Ask HN: Books on meta-learning - jobeirne

I think meta-learning (i.e., learning how to learn) is a way too commonly overlooked subject. Unpopularity notwithstanding, there are some excellent books on the subject. What are some of your favorites?<p>Mine is probably Tony Buzan's "Use Your Head".
======
mooneater
Related, see "How to Solve it": <http://www.math.utah.edu/~pa/math/polya.html>

------
silentbicycle
There's probably considerable overlap with books on creativity and making your
thinking more flexible. Roger von Oech's _A Whack on the Side of the Head_ and
_ Surely You're Joking, Mr. Feynman!_ may be helpful.

Also, look at some of the books about home schooling, targeted to both parents
and the teenagers themselves. I remember Grace Lewellyn's _ The Teenage
Liberation Handbook_ having sections along the line of, "How do I go about
really learning history/math/foreign languages/etc."

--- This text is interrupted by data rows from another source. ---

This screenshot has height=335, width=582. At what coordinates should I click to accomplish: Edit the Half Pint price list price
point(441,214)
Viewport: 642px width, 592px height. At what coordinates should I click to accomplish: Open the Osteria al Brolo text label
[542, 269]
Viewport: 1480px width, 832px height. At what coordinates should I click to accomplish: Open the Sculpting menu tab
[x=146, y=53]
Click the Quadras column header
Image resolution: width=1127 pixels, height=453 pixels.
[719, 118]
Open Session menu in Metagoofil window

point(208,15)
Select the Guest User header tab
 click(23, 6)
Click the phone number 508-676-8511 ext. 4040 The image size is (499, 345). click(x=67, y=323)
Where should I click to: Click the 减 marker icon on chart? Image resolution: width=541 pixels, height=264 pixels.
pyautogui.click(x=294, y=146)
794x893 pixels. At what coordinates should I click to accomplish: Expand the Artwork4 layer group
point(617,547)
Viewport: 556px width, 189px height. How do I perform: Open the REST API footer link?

Many things with meta-learning advice will have it as a secondary topic,
albeit an important one. Try your public library -- this is an excellent
question for a librarian.

------
nazgulnarsil
overcomingbias.com

i've spent hours clicking everything the blog posts link to. these are your
bibles: <http://www.logicalfallacies.info/>
<http://en.wikipedia.org/wiki/List_of_cognitive_biases>

study those throughly and you will be better equipped than the vast majority
of humanity. Disclaimer: exposing the fallacies in social sciences may not win
you over with your professor.

------
icey
It's not a book, but understanding the methodology behind supermemo is a good
place to start.

------
Jaytee
I didn't fully understand meta-learning until I started reading neuroscience
books. Find some introductory text book on neuroscience (Amazon). Then read a
book that explains extensively on various forms of neural plasticity.
Developmental neuroscience also provides crucial insights Once you understand
the fundamental mechanism of how the brain learns, all the methodology behind
meta-learning can be derived. (e.g. practice science) Because the brain is a
complicated machine and only recently has evolve more complex types of
learning, so I personally think it's more important to understand its
limitations, (e.g. when you are not learning, or why you can learn physical
skills faster than mental skills etc.)

------
garymeeg
Kathy Sierra's blog is fantastic:

<http://headrush.typepad.com/>

Here are printout versions of her posts:

<http://enklo.com/passionate/>

/Gary

------
gtani
[http://search.oreilly.com/?q=mind+hacks&submit.x=0&s...](http://search.oreilly.com/?q=mind+hacks&submit.x=0&submit.y=0)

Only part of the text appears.